Don’t be afraid about “losing” skills and performance when you have to put them on the back burner for a while. Sure, you’ll likely regress a bit, but you’ll have no problem regaining those skills, and you’ll improve that much quicker than if you tried to do everything at once.
If you’re having trouble progressing with a particular movement or routine, it may be that you are playing at too many things at once. For example if you really want to improve your gymnastic rings skills, you need to focus on rings – and only rings – for awhile then move on to other challenges.

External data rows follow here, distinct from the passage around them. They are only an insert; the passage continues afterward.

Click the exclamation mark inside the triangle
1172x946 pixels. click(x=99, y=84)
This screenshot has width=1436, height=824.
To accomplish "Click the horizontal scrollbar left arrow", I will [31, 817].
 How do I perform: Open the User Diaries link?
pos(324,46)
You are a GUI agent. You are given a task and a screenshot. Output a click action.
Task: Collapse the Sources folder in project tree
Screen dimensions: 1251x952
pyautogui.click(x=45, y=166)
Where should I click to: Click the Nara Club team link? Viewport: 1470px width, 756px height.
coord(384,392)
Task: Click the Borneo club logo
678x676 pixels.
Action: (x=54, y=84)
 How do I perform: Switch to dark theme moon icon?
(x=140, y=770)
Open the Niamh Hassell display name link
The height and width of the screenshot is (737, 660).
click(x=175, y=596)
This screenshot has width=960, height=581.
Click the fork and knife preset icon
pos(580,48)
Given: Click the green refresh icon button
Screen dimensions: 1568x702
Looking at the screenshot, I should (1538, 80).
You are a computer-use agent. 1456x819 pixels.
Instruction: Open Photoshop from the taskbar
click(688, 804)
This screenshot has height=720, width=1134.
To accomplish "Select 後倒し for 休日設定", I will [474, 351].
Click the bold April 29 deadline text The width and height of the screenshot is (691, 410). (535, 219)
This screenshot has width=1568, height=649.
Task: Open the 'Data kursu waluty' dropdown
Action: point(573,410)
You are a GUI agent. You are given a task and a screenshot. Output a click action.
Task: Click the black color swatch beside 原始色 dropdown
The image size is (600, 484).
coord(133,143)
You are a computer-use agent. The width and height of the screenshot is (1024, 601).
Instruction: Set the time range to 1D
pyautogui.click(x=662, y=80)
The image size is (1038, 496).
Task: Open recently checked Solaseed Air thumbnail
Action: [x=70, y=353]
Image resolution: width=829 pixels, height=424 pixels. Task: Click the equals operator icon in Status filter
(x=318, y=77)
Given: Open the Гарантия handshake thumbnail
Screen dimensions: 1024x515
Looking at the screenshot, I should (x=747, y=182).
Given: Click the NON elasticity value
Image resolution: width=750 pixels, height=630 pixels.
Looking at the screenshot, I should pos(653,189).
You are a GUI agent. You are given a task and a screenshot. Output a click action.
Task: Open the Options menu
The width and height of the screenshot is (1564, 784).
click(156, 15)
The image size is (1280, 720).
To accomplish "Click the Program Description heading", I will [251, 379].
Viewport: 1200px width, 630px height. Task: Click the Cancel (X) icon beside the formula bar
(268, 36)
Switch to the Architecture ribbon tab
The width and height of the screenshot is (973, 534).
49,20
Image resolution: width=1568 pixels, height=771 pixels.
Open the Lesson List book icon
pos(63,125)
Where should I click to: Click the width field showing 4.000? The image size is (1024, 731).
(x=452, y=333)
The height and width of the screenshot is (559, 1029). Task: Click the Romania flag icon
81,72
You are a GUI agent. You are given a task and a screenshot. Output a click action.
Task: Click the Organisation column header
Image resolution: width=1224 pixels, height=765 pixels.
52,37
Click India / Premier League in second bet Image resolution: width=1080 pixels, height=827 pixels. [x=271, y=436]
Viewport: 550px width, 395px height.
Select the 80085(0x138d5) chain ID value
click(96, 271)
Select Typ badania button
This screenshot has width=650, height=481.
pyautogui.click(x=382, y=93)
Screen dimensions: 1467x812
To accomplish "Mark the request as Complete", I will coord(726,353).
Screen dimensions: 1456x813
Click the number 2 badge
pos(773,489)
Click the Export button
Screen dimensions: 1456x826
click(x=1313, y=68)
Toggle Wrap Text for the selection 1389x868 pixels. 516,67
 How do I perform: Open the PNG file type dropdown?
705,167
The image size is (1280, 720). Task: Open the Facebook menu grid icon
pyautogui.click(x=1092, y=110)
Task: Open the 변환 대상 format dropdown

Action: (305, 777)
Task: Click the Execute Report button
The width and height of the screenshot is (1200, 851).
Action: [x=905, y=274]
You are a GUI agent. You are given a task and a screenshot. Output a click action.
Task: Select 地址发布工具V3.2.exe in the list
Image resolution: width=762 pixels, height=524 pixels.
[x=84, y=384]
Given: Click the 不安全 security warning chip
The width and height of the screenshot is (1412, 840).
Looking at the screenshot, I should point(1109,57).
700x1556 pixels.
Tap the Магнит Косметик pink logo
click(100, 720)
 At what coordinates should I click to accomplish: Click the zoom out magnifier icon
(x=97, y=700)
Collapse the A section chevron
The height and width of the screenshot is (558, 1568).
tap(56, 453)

Make targeted goals for yourself and stick to those instead of confusing your body with multiple programs at once.
4. You’re Flying Solo And Flying Blind, With No Guidance
Listen, I understand that some people work better alone, but everyone needs help. Especially when it comes to proper training.
That’s why we always tell people to take video of their training sessions so that they can not only see their own mistakes, but also get feedback from others (including the GMB team if you’re a member of the Alpha Posse).
The only way you’re going to continually improve your form is by continually correcting and learning from your previous mistakes.
It’s also why enlisting the help of a coach can help you to the next level.
You may be very knowledgeable about different things in your life (your job, your hobbies, etc.,) and you may even know quite a bit about training in your own right.
But even with that, how much better would it be to have another person who is able to view you from the outside and guide you when you hit a lull in your training despite all your best efforts? A hell of a lot better of course!
5. Trying To Move Too Fast Ultimately Slows You Down
A couple of weeks ago, a friend told me her trainer’s rule: if you can do 5 reps of a particular exercise, you’re ready to move on to the next progression. This is a BIG mistake people make in exercise. They hit a certain repetition goal in one workout and then immediately change to another exercise.
Just because you can do a movement does NOT mean that you can do it well enough to move on to the next progression. It takes time to consolidate a movement skill and the ability to do it once doesn’t equal the ability to repeat it with good form on a consistent basis.
Remember: form is key.
You may be able to do 5 pushups, but how’s your form? Do you feel strong enough to move on to the next progression? I bet if you really stop and think about it, you’d like to have another few sessions to really dial in your technique and get the confidence that you OWN that move and that exercise.
If you move faster than you’re ready to, your body is not going to be happy with you, and you won’t be happy with your progress.
You Can Change Gears And Get Moving Again
Take a hard look at your training program, your attitude, and your perspective. In the five tips above, we’ve identified some of the things that are likely causing the sticking points in your development. Pick one tip from the list to start with (see tip #3 and you’ll understand why you shouldn’t do more than one at a time), and apply it right now. It’ll be the kick in the butt you need to improve.
It’s easy to fall back into a comfortable routine, and to continue to do the things you’ve always done. But if you do the things you’ve always done, you’re going to keep getting the same results.
Don’t be afraid to make a change for the better. You really don’t have anything to lose.
Whatever it is that’s holding you back, the most important thing you can do right now is choose to make a change.
Decide on one small action you can take right now to change your habits or your beliefs so you can get traction and start moving out of your rut. Then take the first step.
That first step is the most important.